Rechtzeitig zum Fest der Hessischen Familienkarte Anfang September in Wiesbaden war die Vereinbarung mit dem Hessischen Ministerium für Soziales und Integration (HMSI) unterzeichnet worden. So konnte sich die Karl Kübel Stiftung den rund 2000 Gästen an ihrem Stand als neuer Partner der Familienkarte präsentieren.

Dr. Jürgen Wüst, Leiter der Abteilung Inland und Kommunikation bei der Karl Kübel Stiftung

Dr. Jürgen Wüst, Leiter der Abteilung Inland und Kommunikation bei der Karl Kübel Stiftung

"Die Familienkarte Hessen bietet Familien zahlreiche Vorteile.
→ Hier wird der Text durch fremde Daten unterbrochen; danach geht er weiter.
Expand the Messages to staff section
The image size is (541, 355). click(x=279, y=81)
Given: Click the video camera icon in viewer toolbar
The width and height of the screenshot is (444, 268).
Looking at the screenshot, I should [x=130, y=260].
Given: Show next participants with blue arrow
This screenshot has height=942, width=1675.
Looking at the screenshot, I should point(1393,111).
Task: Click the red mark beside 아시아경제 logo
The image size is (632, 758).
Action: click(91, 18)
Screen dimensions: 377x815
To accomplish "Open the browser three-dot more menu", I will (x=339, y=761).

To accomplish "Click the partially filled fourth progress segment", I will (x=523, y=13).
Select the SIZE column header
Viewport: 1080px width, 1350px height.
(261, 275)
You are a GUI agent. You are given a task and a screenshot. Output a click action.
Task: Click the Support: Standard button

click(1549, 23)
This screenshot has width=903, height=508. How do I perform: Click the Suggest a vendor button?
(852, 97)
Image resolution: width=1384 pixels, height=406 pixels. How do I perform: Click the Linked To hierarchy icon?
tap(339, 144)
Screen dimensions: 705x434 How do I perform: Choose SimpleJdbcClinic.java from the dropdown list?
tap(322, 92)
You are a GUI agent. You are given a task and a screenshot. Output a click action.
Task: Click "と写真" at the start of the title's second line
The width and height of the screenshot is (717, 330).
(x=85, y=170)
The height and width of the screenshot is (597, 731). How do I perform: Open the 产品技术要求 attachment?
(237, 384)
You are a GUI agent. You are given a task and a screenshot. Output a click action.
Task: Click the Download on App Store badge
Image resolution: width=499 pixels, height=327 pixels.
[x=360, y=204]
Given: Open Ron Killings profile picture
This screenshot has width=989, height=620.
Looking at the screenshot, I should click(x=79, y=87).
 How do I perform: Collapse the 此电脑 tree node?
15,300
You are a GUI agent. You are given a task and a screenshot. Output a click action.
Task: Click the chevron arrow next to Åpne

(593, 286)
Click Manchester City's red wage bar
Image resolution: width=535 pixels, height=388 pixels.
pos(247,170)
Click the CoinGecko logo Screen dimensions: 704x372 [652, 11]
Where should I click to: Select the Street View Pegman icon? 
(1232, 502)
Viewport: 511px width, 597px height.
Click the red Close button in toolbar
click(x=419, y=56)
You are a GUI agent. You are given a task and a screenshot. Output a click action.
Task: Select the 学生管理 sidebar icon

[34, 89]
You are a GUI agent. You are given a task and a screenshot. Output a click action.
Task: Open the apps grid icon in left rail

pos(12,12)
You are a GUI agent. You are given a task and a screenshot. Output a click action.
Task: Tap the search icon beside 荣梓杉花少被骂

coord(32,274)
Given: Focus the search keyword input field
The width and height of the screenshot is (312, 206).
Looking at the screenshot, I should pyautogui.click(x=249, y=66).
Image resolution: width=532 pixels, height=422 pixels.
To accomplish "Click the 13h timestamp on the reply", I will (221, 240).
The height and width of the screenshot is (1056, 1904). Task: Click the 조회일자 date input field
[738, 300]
Diese unterstützen und entlasten Familien ganz konkret durch unterschiedliche Vergünstigungen. Mit der Familienkarte Hessen ist aber auch ein klares Signal an die Gesellschaft verbunden: Familien sind wichtig und Familie gelingt umso besser, je mehr Partner sie dabei unterstützen", so Dr. Jürgen Wüst, Leiter der Abteilung Inland und Kommunikation der Stiftung. Er führt weiter aus: "Als Partner der Familienkarte Hessen bietet die Karl Kübel Stiftung die Möglichkeit zur vergünstigten Nutzung der Seminarangebote des Forums Familie ihrer Bildungsinstitute in Deutschland. Das sind Seminare, die Familien stark machen und unterstützen."

Mit dem Forum Familie verfügt die Stiftung über ihre beiden Weiterbildungsinstitute Odenwald-Institut (Wald-Michelbach, Hessen) und Osterberg-Institut (Niederkleveez, Schleswig-Holstein) über ein an Familien gerichtetes Seminarprogramm. Die Inhaber der Hessischen Familienkarte erhalten bei der Buchung eines der Seminarangebote einen Nachlass von 10 Prozent auf die reinen Seminargebühren. Zusammen mit den ohnehin schon günstigen Übernachtungs- und Verpflegungspreisen können Familien so ein paar spannende und bereichernde Tage mit hohem Urlaubswert in einem der beiden Institute verbringen.

Beim Fest der Hessischen Familienkarte informierte die Stiftung nicht nur über dieses Angebot. Mit der Wunschbaum-Aktion lud sie Eltern und Kinder ein, ihre Wünsche für eine familien- und kinderfreundliche Kommune aufzuschreiben und an den Baum zu hängen. Die Wünsche nutzt die Stiftung im Rahmen ihrer Zusammenarbeit mit Kommunen, die sie auf dem Weg zu mehr Familien- und Kinderfreundlichkeit unterstützt. Gleichzeitig wurde mit dieser Aktion der Austausch zwischen Eltern und Kindern gefördert, denn viele Familien kamen ins Gespräch und diskutierten miteinander die Frage, was in ihrer Kommune verändert werden sollte.